Participatory economy, via its participatory planning, assesses beneficial possibilities for humans and provides means and reasons for producers and consumers to pursue them. It does not, of its own accord, incorporate the interests of non-human species, per se. And, regrettably, such species cannot be incorporated as decision-makers to attend to their own interests.
However, a participatory society’s citizens can decide that they want to add to their participatory economic institutions, political or other agencies to act on behalf of diverse species, and these structures can be smoothly incorporated even if they defy or impede possible human benefits on behalf of the rights of other species. Indeed, such structures or agencies would be added to participatory economy because there is no process that allows species other than people to express their intentions and desires. While these structures will, therefore, presumably need to have popular support manifested through political choices, maintenance of such restraints on economic activity will not require a continuous and difficult struggle against the continually re-impinging logic of capitalist accumulation because the latter is absent.
In participatory economics, that is, once there is a political restriction placed on the economy – let’s say, the economy is not to interfere with the nesting habitats of caique parrots, or the economy must, if altering those habitats, move all potentially affected caiques to new and at least as sustainable environments – then thereafter the economy functions in accord with that external ruling and does not continually produce structural pressures and practices that try to overcome or remove the restriction. Individuals might try to reverse such a decision, but the system as a whole has no built-in tendency to compel people to do so.
The question arises, however, can we expect the kinds of external constraints I have mentioned so far to arise in a society with a participatory economy? Will producers and consumers who use self-managed councils, balanced job complexes, equitable remuneration, and participatory planning be inclined toward stewardship for species other than their own and therefore incorporate rules and norms on behalf of such species on top of the economic means they share to manifest their own preferences?
It is hard to answer a question like this definitively before the fact, of course.
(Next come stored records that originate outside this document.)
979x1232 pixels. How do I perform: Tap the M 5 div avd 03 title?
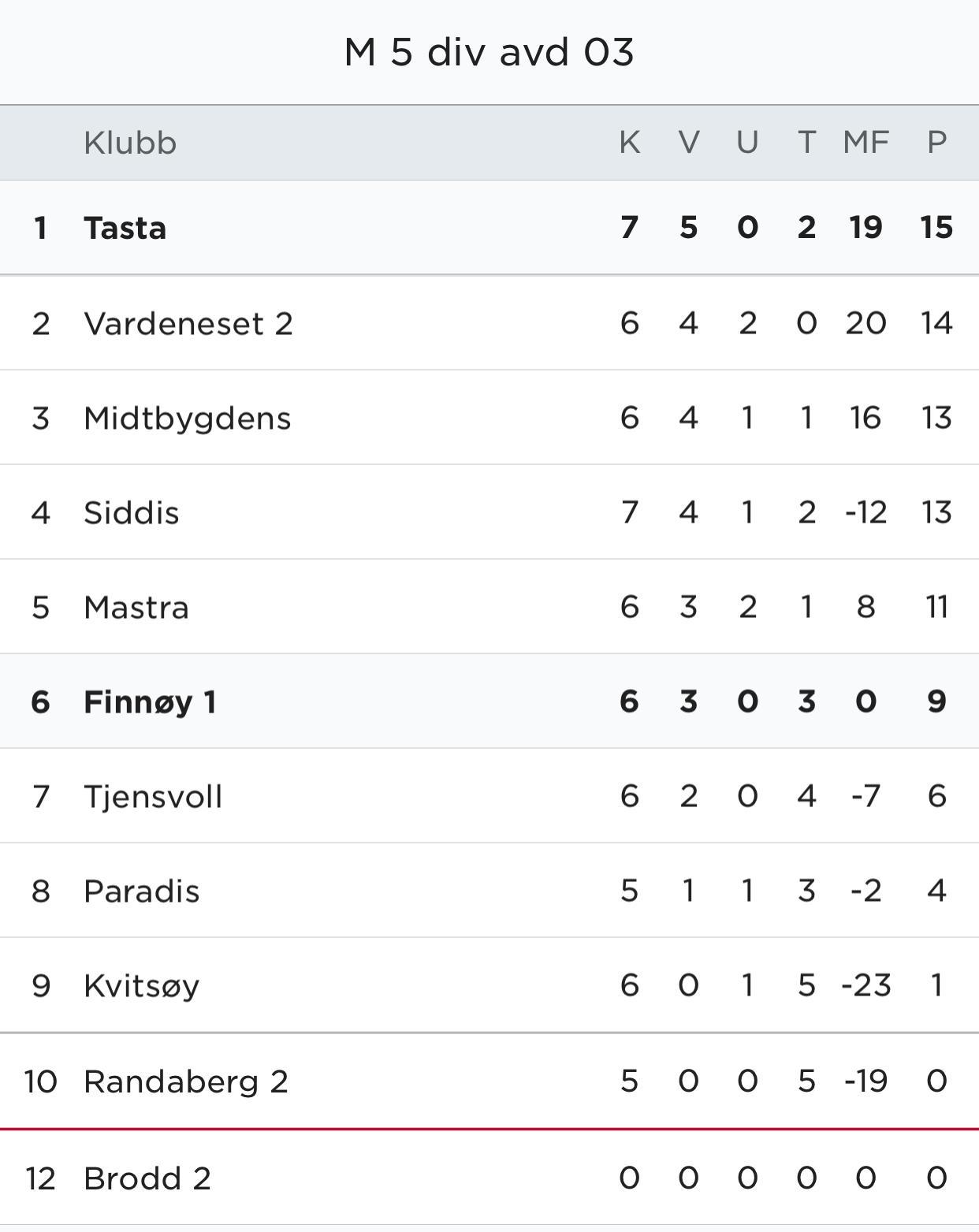(489, 53)
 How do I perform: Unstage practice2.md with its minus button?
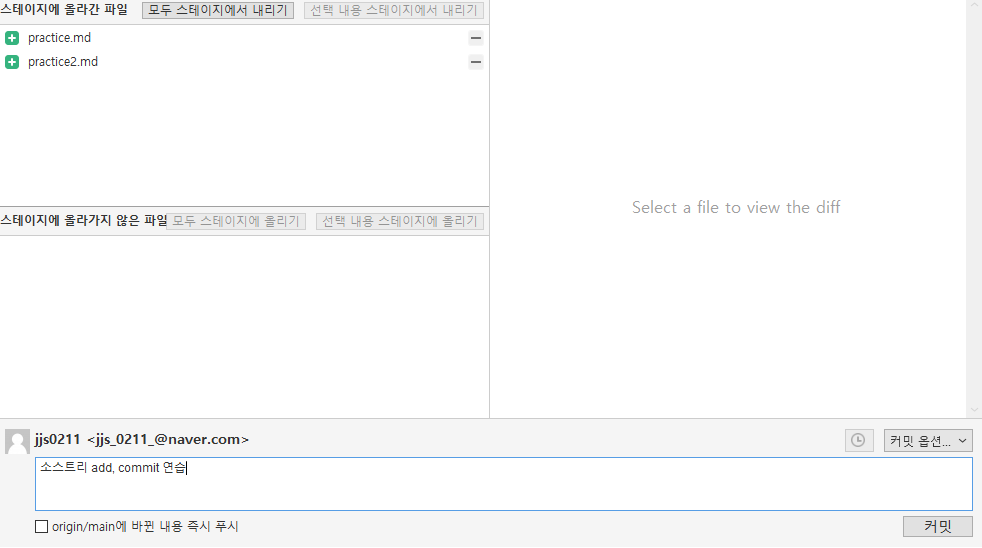[476, 62]
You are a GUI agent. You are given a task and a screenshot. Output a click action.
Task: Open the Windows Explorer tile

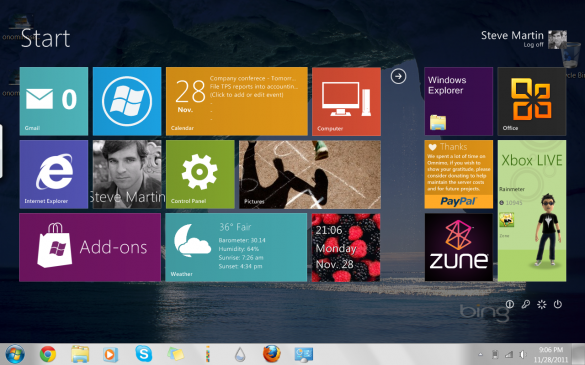459,101
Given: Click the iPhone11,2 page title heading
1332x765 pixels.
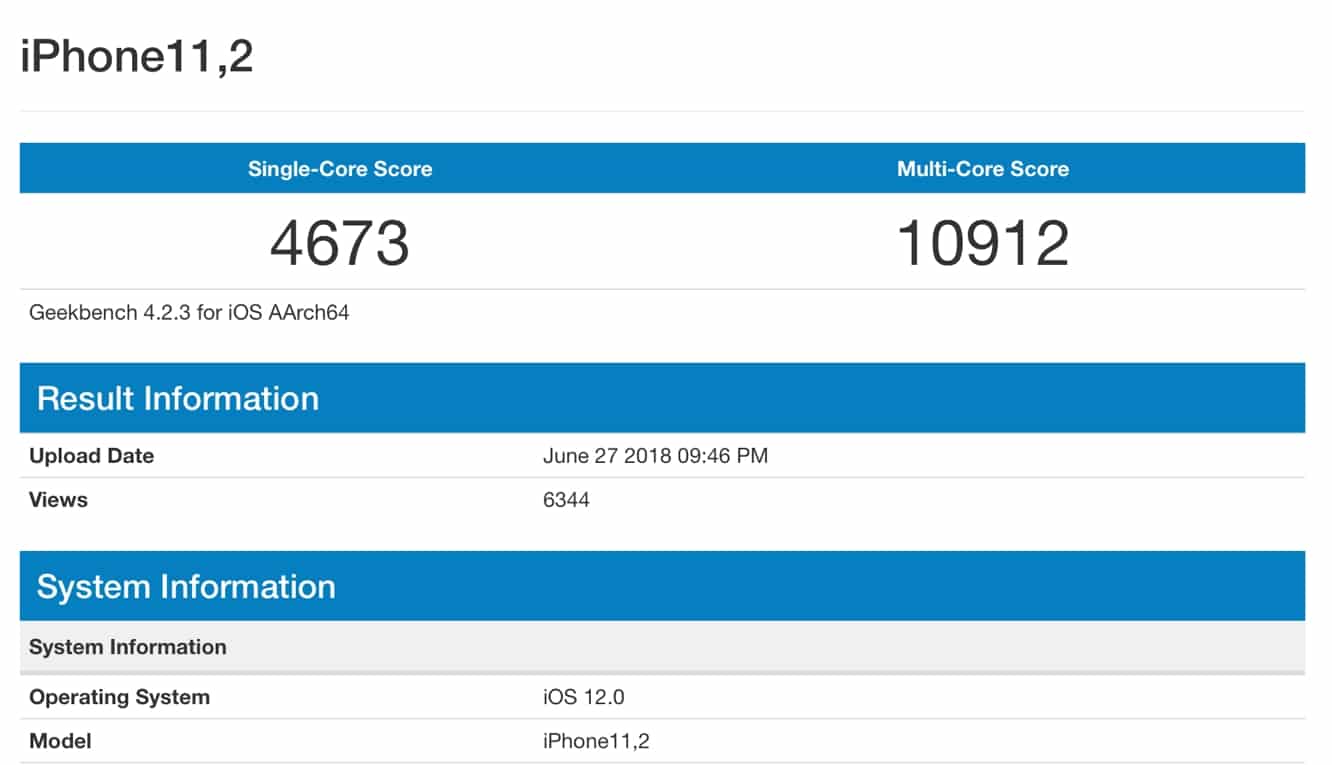Looking at the screenshot, I should point(137,57).
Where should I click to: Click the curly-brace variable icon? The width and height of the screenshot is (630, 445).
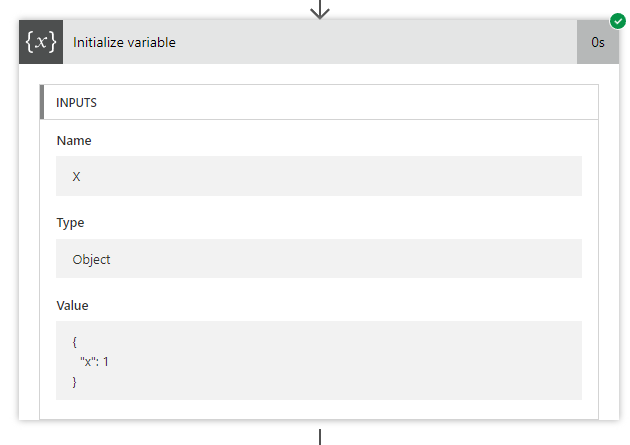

But it seems quite plausible that whatever factors tend to cause people to become concerned for other species will be less thwarted and more enhanced in a system that promotes solidarity and diversity than in a system that promotes antisociality and homogeneity. And the same holds for participatory kinship, community, and polity as compared to patriarchy, racism, and authoritarianism.
Additionally, a participatory economy exalts not only the benefits that accrue from diversity, but also the need to avoid narrow scenarios that eliminate options we might later find superior. We can expect participatory respect for diversity in social situations to extend to a popular awareness of the richness of biodiversity and its intricate interconnectivity. Hurting or eliminating species curbs diversity and risks long-term currently unknown losses to humanity as well.
In sum, then, participatory economics and a participatory society puts in place a concern for human well being and development that doesn’t forcefully preclude harming other species, but which is receptive to and respectful of governmental or other social or ecological restraints on behalf of other species. If other species had votes, they would vote for participatory society.